The $600 Poop Cam Wants You to Film Your Toilet Bowl
It's possible to buy a wearable ring to monitor your resting habits or a wrist device to measure your pulse, so perhaps that medical innovation's recent development has come for your toilet. Presenting Dekoda, a novel bathroom cam from a leading manufacturer. Not the type of toilet monitoring equipment: this one solely shoots images downward at what's contained in the basin, forwarding the pictures to an app that assesses stool samples and evaluates your intestinal condition. The Dekoda is available for nearly $600, in addition to an yearly membership cost.
Alternative Options in the Sector
Kohler's latest offering joins Throne, a $319 device from a new enterprise. "Throne records digestive and water consumption habits, without manual input," the camera's description explains. "Observe variations earlier, adjust routine selections, and experience greater assurance, daily."
Who Is This For?
You might wonder: Who is this for? A noted academic scholar commented that traditional German toilets have "poo shelves", where "waste is initially displayed for us to review for indicators of health issues", while European models have a hole in the back, to make waste "exit promptly". In the middle are American toilets, "a liquid-containing bowl, so that the excrement rests in it, visible, but not for examination".
Individuals assume waste is something you flush away, but it truly includes a lot of data about us
Evidently this philosopher has not devoted sufficient attention on digital platforms; in an metrics-focused world, stoolgazing has become nearly as popular as nocturnal observation or step measurement. Users post their "poop logs" on apps, logging every time they visit the bathroom each thirty-day period. "My digestive system has processed 329 days this year," one woman stated in a recent social media post. "Stool typically measures ¼[lb] to 1lb. So if you estimate with ¼, that's about 131 pounds that I eliminated this year."
Health Framework
The stool classification system, a medical evaluation method designed by medical professionals to classify samples into multiple types – with category three ("comparable to processed meat with texture variations") and four ("like a sausage or snake, even and pliable") being the gold standard – frequently makes appearances on gut health influencers' social media pages.

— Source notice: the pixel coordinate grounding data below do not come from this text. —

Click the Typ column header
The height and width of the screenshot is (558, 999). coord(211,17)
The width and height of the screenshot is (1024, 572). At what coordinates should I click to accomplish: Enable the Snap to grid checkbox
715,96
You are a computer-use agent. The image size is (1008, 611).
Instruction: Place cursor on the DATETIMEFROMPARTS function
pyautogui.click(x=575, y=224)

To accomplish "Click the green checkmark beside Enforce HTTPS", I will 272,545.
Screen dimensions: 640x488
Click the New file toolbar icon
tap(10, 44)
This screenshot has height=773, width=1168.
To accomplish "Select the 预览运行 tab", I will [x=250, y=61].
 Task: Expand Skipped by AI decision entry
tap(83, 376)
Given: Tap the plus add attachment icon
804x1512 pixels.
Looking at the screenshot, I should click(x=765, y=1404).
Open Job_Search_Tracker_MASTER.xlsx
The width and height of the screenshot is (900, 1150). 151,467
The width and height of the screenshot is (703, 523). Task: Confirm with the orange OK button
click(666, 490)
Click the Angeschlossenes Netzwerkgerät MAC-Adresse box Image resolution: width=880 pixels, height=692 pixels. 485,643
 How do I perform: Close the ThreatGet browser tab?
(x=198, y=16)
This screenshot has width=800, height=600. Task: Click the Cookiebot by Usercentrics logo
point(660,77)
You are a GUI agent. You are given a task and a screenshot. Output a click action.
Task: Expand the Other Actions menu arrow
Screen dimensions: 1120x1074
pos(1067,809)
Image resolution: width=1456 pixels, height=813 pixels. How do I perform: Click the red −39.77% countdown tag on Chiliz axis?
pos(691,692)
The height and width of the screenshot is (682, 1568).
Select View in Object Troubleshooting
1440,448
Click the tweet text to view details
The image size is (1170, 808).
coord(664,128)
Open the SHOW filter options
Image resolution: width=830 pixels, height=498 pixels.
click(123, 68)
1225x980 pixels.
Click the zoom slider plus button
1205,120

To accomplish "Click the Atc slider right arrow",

The chart helps doctors identify irritable bowel syndrome, which was once a medical issue one might not discuss publicly. Not any more: in 2022, a well-known publication announced "We're Beginning an Period of Gut Health Advocacy," with additional medical professionals studying the syndrome, and individuals embracing the concept that "attractive individuals have stomach issues".
How It Works
"Many believe excrement is something you flush away, but it actually holds a lot of information about us," says a company executive of the medical sector. "It truly comes from us, and now we can study it in a way that eliminates the need for you to physically interact with it."
The unit begins operation as soon as a user decides to "begin the process", with the touch of their unique identifier. "Exactly when your urine reaches the fluid plane of the toilet, the camera will start flashing its lighting array," the executive says. The photographs then get uploaded to the manufacturer's cloud and are evaluated through "proprietary algorithms" which need roughly three to five minutes to analyze before the outcomes are shown on the user's application.
Data Protection Issues
Though the brand says the camera features "security-oriented elements" such as fingerprint authentication and end-to-end encryption, it's understandable that several would not feel secure with a toilet-tracking cam.
It's understandable that such products could cause individuals to fixate on chasing the 'ideal gut'
A clinical professor who investigates wellness data infrastructure says that the concept of a stool imaging device is "less invasive" than a fitness tracker or digital timepiece, which collects more data. "The brand is not a clinical entity, so they are not regulated under health data protection statutes," she comments. "This issue that arises frequently with apps that are wellness-focused."
"The concern for me stems from what metrics [the device] gathers," the expert continues. "Who owns all this content, and what could they potentially do with it?"
"We understand that this is a very personal space, and we've addressed this carefully in how we designed for privacy," the CEO says. Though the device exchanges de-identified stool information with certain corporate allies, it will not distribute the content with a medical professional or relatives. Presently, the product does not share its data with common medical interfaces, but the executive says that could evolve "should users request it".
Specialist Viewpoints
A registered dietitian practicing in California is not exactly surprised that fecal analysis tools are available. "In my opinion notably because of the rise in intestinal malignancy among youthful demographics, there are more conversations about genuinely examining what is contained in the restroom basin," she says, referencing the significant rise of the disease in people younger than middle age, which many experts link to ultra-processed foods. "It's another way [for companies] to profit from that."
She worries that excessive focus placed on a stool's characteristics could be harmful. "There exists a concept in gut health that you're pursuing this big, beautiful, smooth, snake-like poop all the time, when that's actually impractical," she says. "One can imagine how these tools could cause individuals to fixate on pursuing the 'perfect digestive system'."
Another dietitian comments that the bacteria in stool modifies within 48 hours of a new diet, which could reduce the significance of immediate stool information. "How beneficial is it really to understand the flora in your excrement when it could entirely shift within two days?" she inquired.